Comme chez Aristote, le sens commun est l’origine et l’expression de l’unité sensorielle.
L’unité du sentir dans la multiplicité des sens est soulignée dans la justification augustinienne du nombre des sens : nous percevons le monde sensible grâce à la lumière corporelle (lux corporalis) qui se divise en cinq selon le nombre de nos sens :
pure, elle est perçue par la vue ; mélangée à l’air, on la perçoit par l’ouïe ; mêlée à des vapeurs (mélange d’air, d’eau, de feu), c’est l’odorat ; à des liquides, c’est le goût ; à la terre, c’est le toucher.
La sensation est possible grâce à la correspondance
des cinq corps simples (les quatre éléments et la quintessence) et de nos cinq sens translucides (Commentaire sur la Genèse).
Il y a ainsi correspondance des cinq sens et des choses, et il y a « suffisance » de ce nombre : pas de redoublement, pas de sens surnuméraire, mais pas non plus de manque ; l’analyse de Diderot dans sa Lettre sur les aveugles ou le souhait de
Montaigne d’avoir huit à dix sens dans l’ Apologie de Raymond Sebond — lui-même fort influencé par saint Bonaventure — sont ainsi hors de propos dans une telle analyse.
3. 2 Les sens spirituels
On peut considérer que la problématique des sens spirituels, inaugurée chez Origène et portée à sa plus haute expression chez saint Bonaventure, renouvelle de façon très intéressante le problème de la sensation, et celui de la distinction d’un monde
sensible et d’un monde intelligible.
Saint Bonaventure rappelle toujours que la théologie est sapida scientia (« science savoureuse ») et que la sagesse est saveur qui se goûte (en latin, sapientia, « sagesse », vient de sapor, « saveur ») ; il y a continuité du sensible au spirituel.

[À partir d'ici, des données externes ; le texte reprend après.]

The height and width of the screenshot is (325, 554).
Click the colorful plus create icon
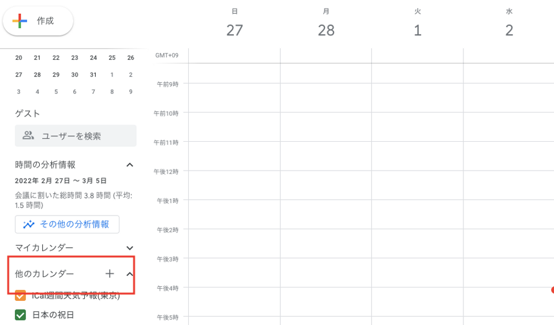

S’adressant au lecteur de son Itinerarium mentis in Deum, il écrit dans le prologue : « c’est à ceux qui veulent glorifier, admirer et même goûter Dieu que j’offre les méditations suivantes ».
Si la connaissance sensible qui a lieu dans la sensation est celle du monde extérieur, son « illumination » (concept central chez saint Bonaventure) est interne.

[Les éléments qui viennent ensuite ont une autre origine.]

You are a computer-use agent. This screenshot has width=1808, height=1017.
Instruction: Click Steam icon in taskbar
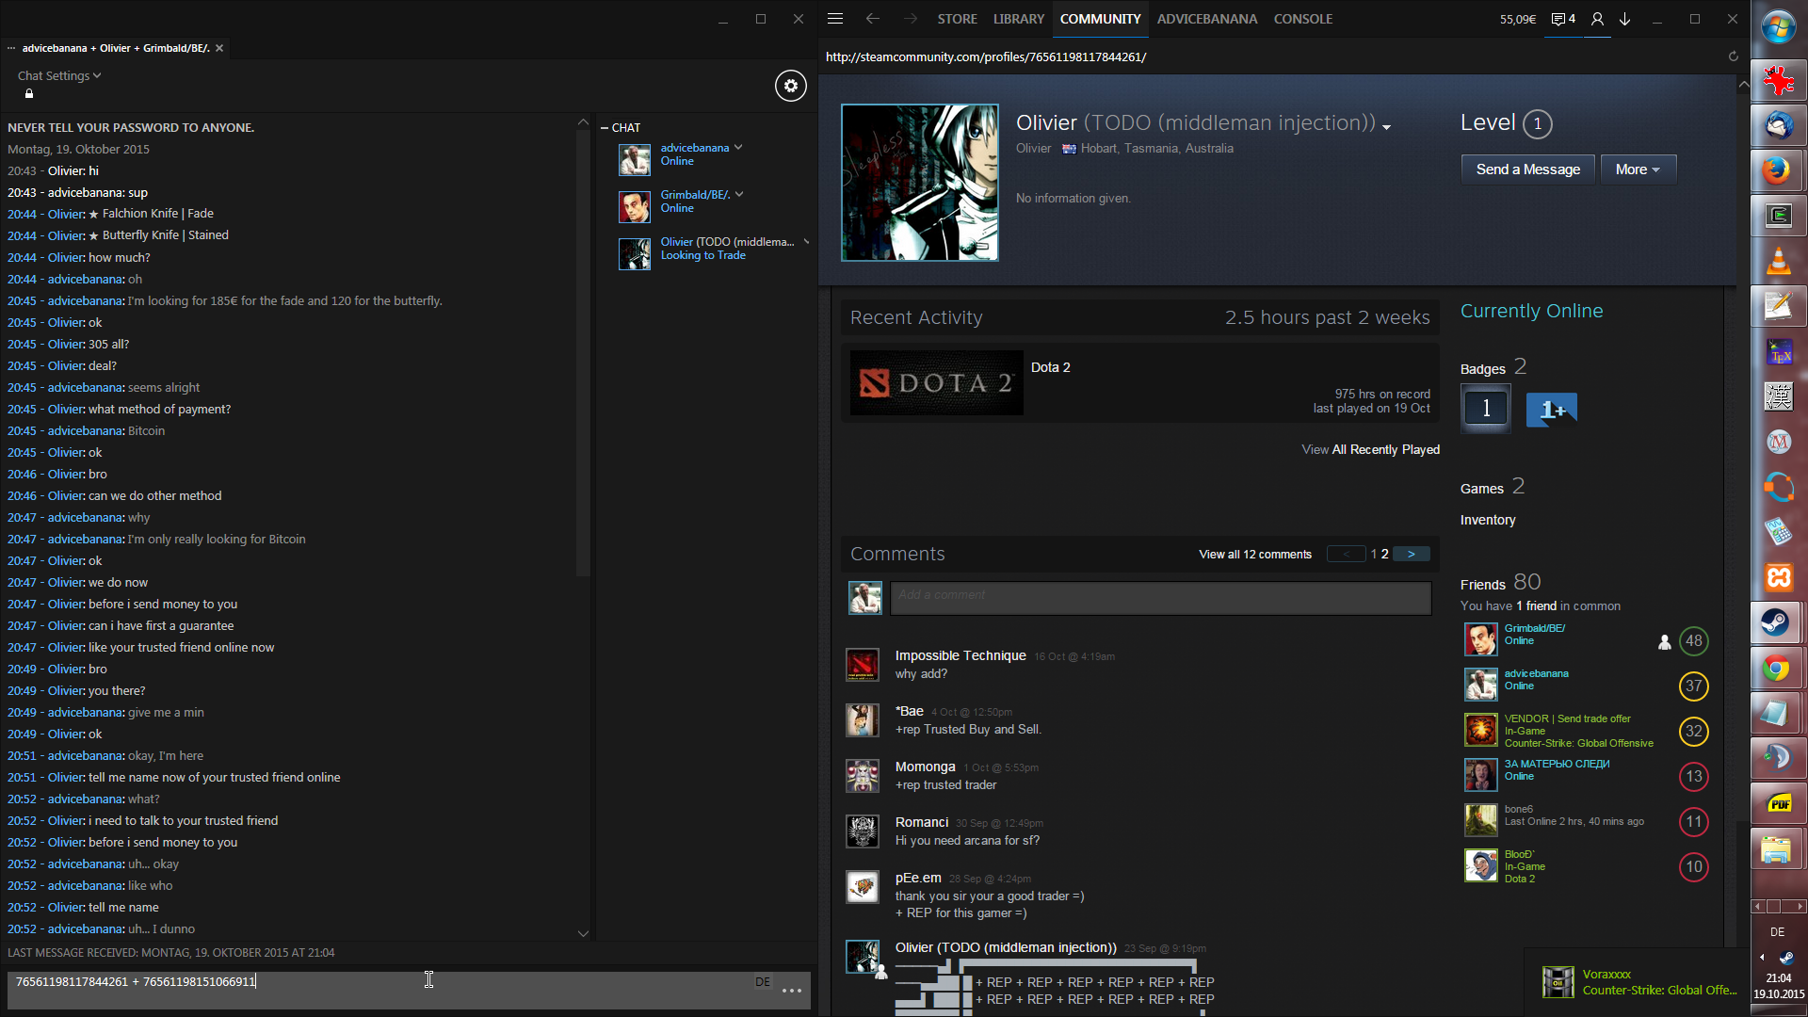[1777, 622]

La lumière de cette illumination est un rayon de l’ unique lumière fontale, celle de la
théologie, à laquelle l’illumination de tout type de connaissance se rapporte par « réduction » (qu’il faut entendre comme « reconduction »).

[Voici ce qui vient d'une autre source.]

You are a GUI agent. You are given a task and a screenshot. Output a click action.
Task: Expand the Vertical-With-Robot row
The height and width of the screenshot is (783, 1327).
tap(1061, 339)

La profonde originalité de saint Bonaventure tient à ce qu’il considère que, du plus bas au plus haut, du
sensible à l’intelligible, du plus lointain au plus proche, du transcendant au plus intime, il s’agit toujours du sens (sensus), et de la sensation dans son unité.
4 L’ÉVIDENCE
Ce que le Moyen Âge établit, c’est ainsi l’ évidence commune à tous les sens.
Dans la mesure où sentir, c’est proprement être illuminé, et que cette illumination a pour source une unique lumière, il est possible de parler d’une lumière du goût ou du
tact, qui participent d’une même évidence lumineuse que la vue.
On peut difficilement comprendre Descartes, chez qui le concept d’évidence est essentiel mais qui ne l’étend pas à un autre sens que la vue, sans ce contexte scolastique dont il est
l’héritier beaucoup plus qu’il ne l’affirme.
Ainsi, l’évidence est lumineuse et non — seulement — visuelle.
En accord avec l’optique du XIIIe siècle (Robert Grosseteste, Roger Bacon), on ne parlerait pas ici d’un « tact de la vision » (Descartes, Diderot)
mais plutôt d’un « toucher lumineux ».
Il y a une sensation de l’évidence ; il y a aussi une évidence de la sensation.
Chez Descartes, ce n’est pas l’œil qui voit, mais l’âme.
Ainsi, chez lui, les animaux ne voient pas, à proprement parler.
Pour Descartes, sentir, c’est se sentir sentir.
Et c’est
ce qu’il nomme penser : « il me semble que je vois (videre videor), que j’entends, que je m’échauffe, et c’est proprement ce qui en moi s’appelle sentir, et cela, pris ainsi précisément, n’est rien autre chose que penser » ( Méditations métaphysiques,
II).
« Je pense donc je suis » peut ainsi se traduire par « je sens que je pense, donc je suis ».
En écho négatif à l’évidence de la sensation, l’erreur ou l’illusion lui seront souvent attribuées.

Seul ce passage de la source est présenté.